Non lo sviluppo del PIL, lo sviluppo delle piccole cose, per esempio, della città: mezzi pubblici, infrastrutture, segnaletica stradale, iniziative culturali, connessioni internazionali, strutture di accoglienza. Futuro. Il futuro in Italia non è arrivato. Sono tutte queste cose che sappiamo bene e dolorosamente, di cui si parla in ogni angolo, bar, stazione, luogo di ritrovo, spiaggia, famiglia, tavola imbandita, rivista, social network. Non è un discorso inattuale.

Oggi per esempio, al ristorante giapponese, una persona dal grande talento creativo e affermato ci dice: “ho avuto un’idea per fare un programma radio.” Lui ha per caso parlato con un tale che ha diretto per un anno un programma su RadioRai3 e il tale gli ha risposto che se non ha raccomandazioni è meglio non pensare di proporre l’idea.
In breve questo tale di Radio3 l’hanno tagliato fuori dopo un anno, anche se il programma sembrava funzionare, perché non aveva sostenitori né a destra, né a sinistra.
Il signore creativo ci acconta che RAI1 è di “Berlusconi”, RAI 2 di Lega+AN, Rai3 del PD. Tutti con lo stesso atteggiamento raccomandativo.
A Parigi, per l’EXPO universale dei primi del 1900 hanno costruito la Tour Eiffelle, e in Italia da un anno stanno parlando di cosa fare. Il signore creativo attenderà di avere qualche aggancio politico dunque, se non ci sono altre possibilità. E così va tutto il resto.

L’ombra si avvicina a noi sempre più in fretta, incrostando gli animi, anche quelli dei più lucidi innovatori e visionari (si, ce li abbiamo anche in Italia, solo che non li vediamo perché non viene dato loro adeguato spazio, ma solo tanti ostacoli da superare di continuo).
Quali potrebbero essere i motivi che si nascondono tramando dietro a questa ombra?

Ed ecco a voi Miss RACCOMANDAZIONE, applausi! Proprio lei, affascinante e fasciata in una guaina di latex che cammina su passerella sopra di noi sembra essere la prima gettonata e famigerata nemica del nostro paese, e lo lascia indietro e incancrenito. Applausi, Miss Raccomand! Per fare qualsiasi cosa desidereresti devi conoscere la Miss. CAccadrà anche all’estero? Ma da noi ci sono fior di esperti in questa scienza che battono proprio tutti. Se vuoi fare qualcosa di importante che tocchi le cose dello stato….(una proprietà molto privata: di chi, non si sa).

E sulla passerella compare la seconda Regina indiscussa della Piazza dello sfacelo!
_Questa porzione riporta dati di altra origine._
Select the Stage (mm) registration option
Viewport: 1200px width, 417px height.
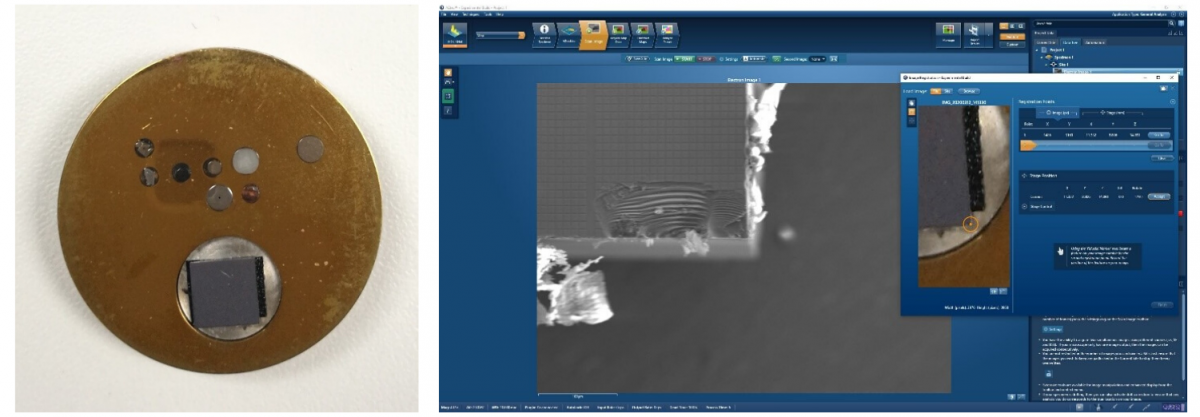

Ecco a voi Miss BRODGLIA TELEVISIVA!
Così simpatica carismatica e sagace da aver fatto ddormentare gran parte della popolazione. Miss Brodaglia Televisiva ha preso l’Italia, e l’ha svilita, imbarbarita culturalmente. Lezione 1: come verificare se una persona è ammirevole ? Non che abbia letto moltissimi libri, ma che abbia guadagnato moltissimi soldi magari in modo illecito o in programmi TV senza muovere un dito.
Ehi voi, giovani promettenti genialoidi: invece di andare all’esterno perché non cercate di far qualcosa per il VOSTRO paese? pensate solo alla gloria vostra o che?

Miss BRODGLIA TELEVISIVA abbevera tutti gli italiani da troppo tempo, rendendoli incapaci di reagire allo sfacelo politico e sociale che hanno intorno.
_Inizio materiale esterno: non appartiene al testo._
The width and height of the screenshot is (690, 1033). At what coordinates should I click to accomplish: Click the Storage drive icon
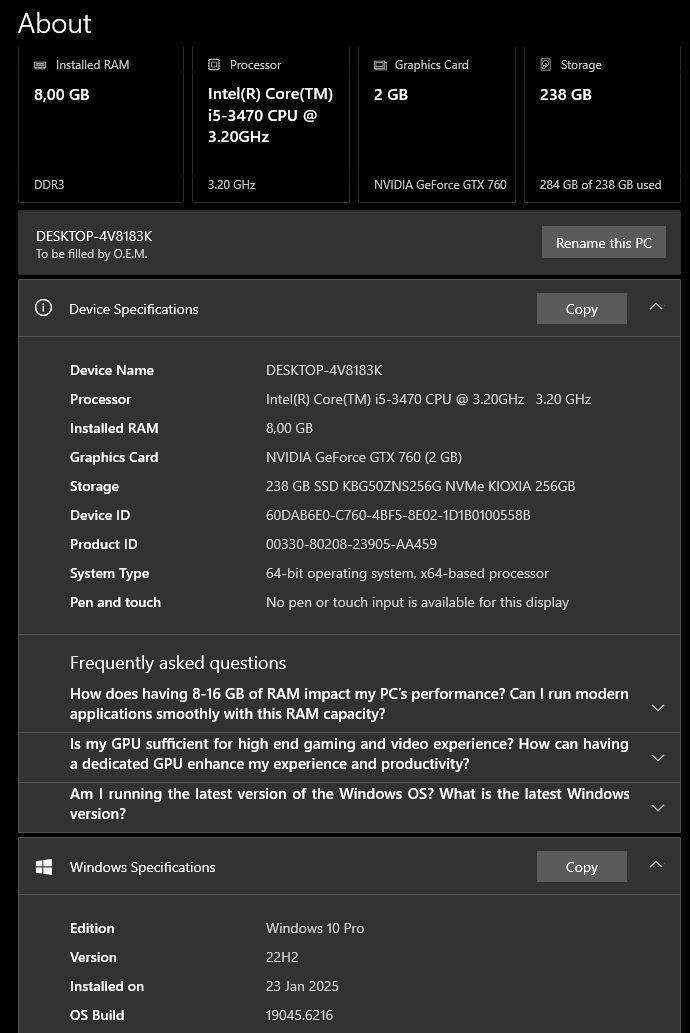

Venite voi che volete dissentire: si levino immediatamente le voci dei contrari, che dicono che non è bene lamentarsi ma portare soluzioni.
Una prima traccia di soluzione sta nell’identificazione del problema. Causa del male.
Diciamo che possiamo cominciare a fare qualcosa, o no? Per esempio sfidare a singolar tenzone le Miss Raccomandazioni e Miss Brodaglia Televisiva a colpi di doccie fredde. Per iniziare a indebolirle, smascherandole. Per dirne una.

E’ proprio vero vero che ci si sente subito meglio lamentandosi… Sicuro?
O si fa solo finta di non vedere, finta che non sia possibile fare niente, finta che non esistano mezzi per migliorare e quindi via tutti a coltivare il proprio giardino perché il migliore dei mondi possibili non esiste?